Si las matriarcas más sabias viven más tiempo, todos los elefantes se benefician: estudios en Amboseli y Samburu muestran cómo, gracias a la memoria, la capacidad de orientación y el pensamiento abstracto, los miembros más veteranos de cada grupo conducen a los jóvenes a zonas fértiles cuando se extienden sequías especialmente severas. Al parecer, siempre hay algún recuerdo que conduce a la buena intuición entre las matriarcas, aunque se trate de un sólo viaje realizado a tierras lejanas al principio de la vida, realizado casi ocho décadas atrás.
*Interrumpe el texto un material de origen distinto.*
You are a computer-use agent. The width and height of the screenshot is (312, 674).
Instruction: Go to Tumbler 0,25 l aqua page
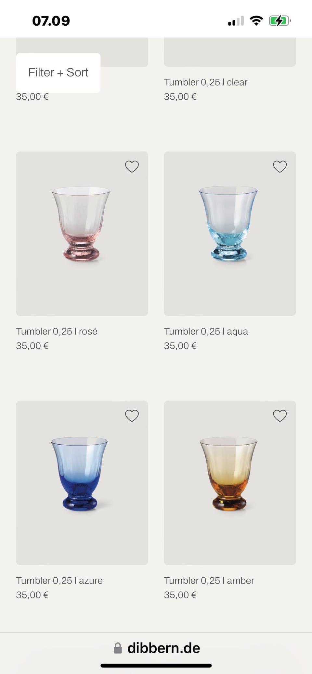click(206, 331)
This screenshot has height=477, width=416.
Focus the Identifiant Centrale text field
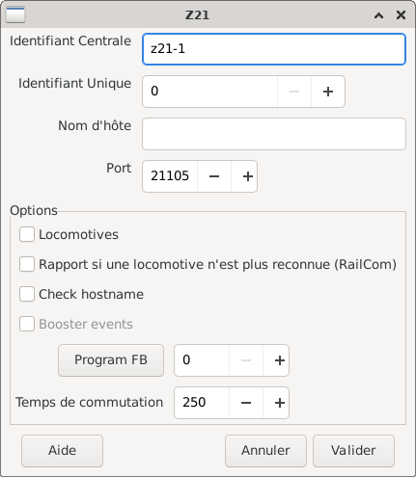[x=274, y=49]
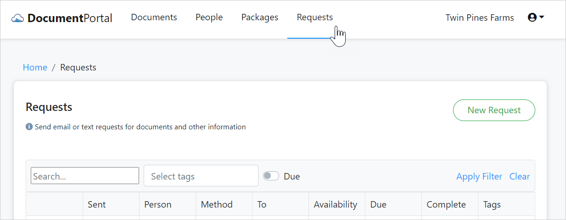This screenshot has width=566, height=220.
Task: Select the Requests navigation tab
Action: [x=314, y=17]
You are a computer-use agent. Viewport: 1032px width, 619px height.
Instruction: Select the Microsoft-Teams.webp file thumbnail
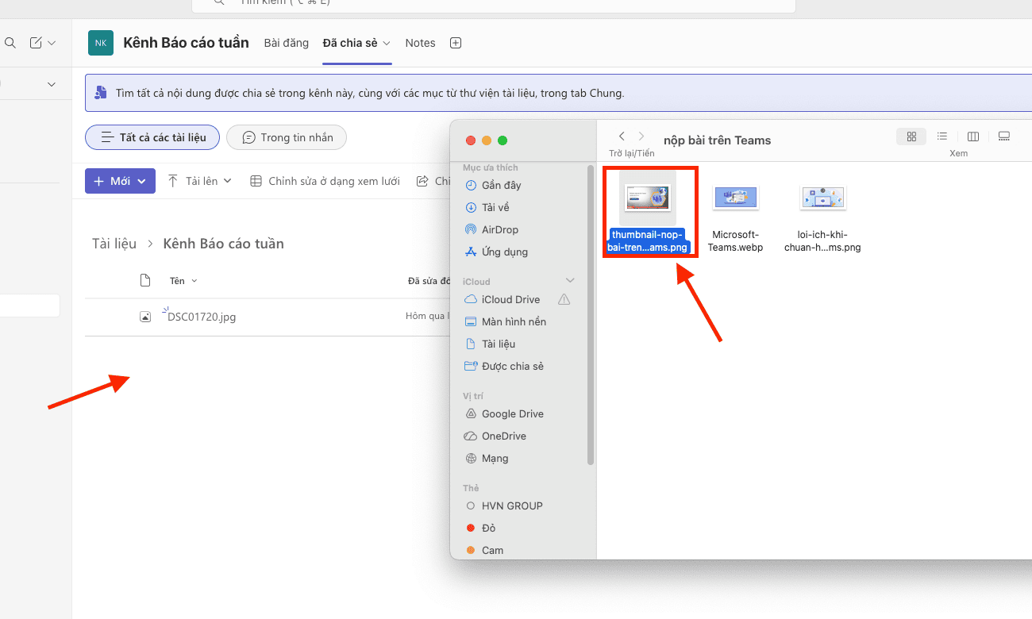(x=735, y=198)
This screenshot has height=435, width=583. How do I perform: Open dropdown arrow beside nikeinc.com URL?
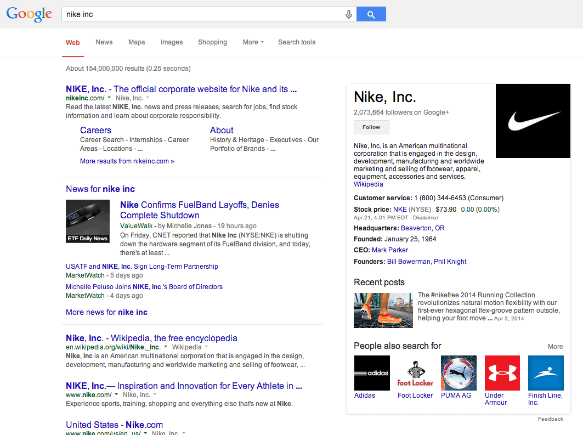pyautogui.click(x=109, y=98)
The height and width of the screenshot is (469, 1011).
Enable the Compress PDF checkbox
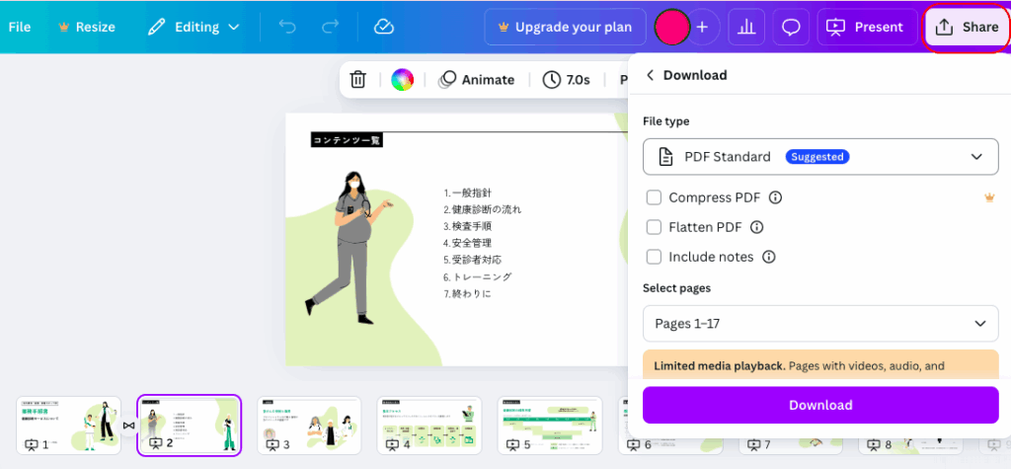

Este pequeño recorrido por la inteligencia y sensibilidad de distintos animales no nos ha llevado siquiera a considerar nuestros parientes vivos más próximos. Estudios realizados con grandes simios demuestran que el cerebro de gorilas, chimpancés, bonobos y orangutanes presenta cambios similares al de los humanos cuando éstos observan imágenes cargadas de emoción.
Este reconocimiento del simbolismo de los grandes simios no reduce sus dificultades actuales en un hábitat natural cada vez más reducido y fragmentado: cuatro de las seis especies que conforman este subgrupo están al borde de la extinción.
Desencantamiento: nuestro desapego del mundo natural
La empatía es instantánea, al no exigir ninguna reflexión y apelar al reconocimiento del sufrimiento cuando son otros quienes lo padecen. Los mamíferos superiores, y entre ellos nuestros parientes los grandes simios, no sólo lloran cuando ven a alguien llorar, sino que adaptan su comportamiento para consolar, reparar, buscar la causa del padecimiento.
La empatía, unida a la inteligencia, genera comprensión, rituales de consuelo y otras reacciones. Del mismo modo, la crueldad requiere empatía y agudeza mental: conocer lo que el otro siente para aplicarlo con las dosis de crueldad necesarias.
Sintamos o no amenazada nuestra humanidad, va siendo hora de que ciencia e imaginario colectivo reconozcan la agudeza y carácter único, irrepetible, de muchos de los animales que han sobrevivido a los efectos de nuestro éxito biológico.
Algunos de ellos han pagando el precio más alto muy a su pesar: la negación reiterada de su estatus en tanto que seres sensibles y de atributos cognitivos complejos, capaces de muchos comportamientos con un nivel de sofisticación y abstracción que seguimos circunscribiendo al homo sapiens sapiens.